Connection timeout in TYK calls to upestream backend endpoint

Hi All

We are facing an issue in TYK 2.5.1 as described below:

On hitting an upstream URL with large load (ex - 10k requests sequentially) we are getting following error in response for 1-2% of requests.

There was a problem proxying the request with an error code 504

NOTE: All the requests are identical and simple get calls. So requests do not change in whole load.

While checking TYK logs we found following errors:
http: proxy error: dial tcp XX.XX.XXX.252:443: getsockopt: connection timed out
http: proxy error: net/http: TLS handshake timeout

Same load was then tested with directly to upstream URL, but there all requests were successful which confirms that the issue might not be at the backend server.

Can anyone suggests if we are missing here something that is causing this error.

Thanks!

Unsure what the error could be in 2.5.1. Maybe checking the http_server_options.read_timeout and http_server_options.write_timeout could help.

As a suggestion, could you use a more optimized version and check if the issue persists. I see my colleague as mentioned checking v2.7 series.

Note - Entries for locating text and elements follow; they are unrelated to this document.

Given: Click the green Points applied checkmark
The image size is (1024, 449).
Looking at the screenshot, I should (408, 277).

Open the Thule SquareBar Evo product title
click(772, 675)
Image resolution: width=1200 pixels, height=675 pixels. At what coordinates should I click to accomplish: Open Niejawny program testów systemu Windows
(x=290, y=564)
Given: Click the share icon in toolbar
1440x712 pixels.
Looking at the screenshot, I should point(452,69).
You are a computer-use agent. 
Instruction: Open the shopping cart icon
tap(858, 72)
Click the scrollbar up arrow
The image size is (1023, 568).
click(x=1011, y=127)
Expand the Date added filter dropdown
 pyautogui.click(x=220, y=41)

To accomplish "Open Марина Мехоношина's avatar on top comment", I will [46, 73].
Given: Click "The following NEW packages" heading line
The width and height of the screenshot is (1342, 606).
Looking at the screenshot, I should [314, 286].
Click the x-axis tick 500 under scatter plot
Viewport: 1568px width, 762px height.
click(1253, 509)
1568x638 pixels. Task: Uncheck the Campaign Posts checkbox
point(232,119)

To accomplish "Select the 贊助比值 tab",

Both the listed configurations are for API Consumer → Gateway
But error in our case is on Gateway → backend side

could you use a more optimized version
yes we’ll try to upgrade but before that we wanted to know some root cause of this error
Like is there any connections limitations or network related issues at tyk side which is causing this issue as without gateway APIs are working fine.

Then checking for low timeouts might be the next step. The gateway default_proxy_timeout (set to 0 by default and would wait forever) or the API definition middleware enforced timeout maybe good places to start.

As for the cause based on load, it could be Tyk or your hardware. As mentioned, we do have better performance from v2.7 and above but maybe these performance configurations could help.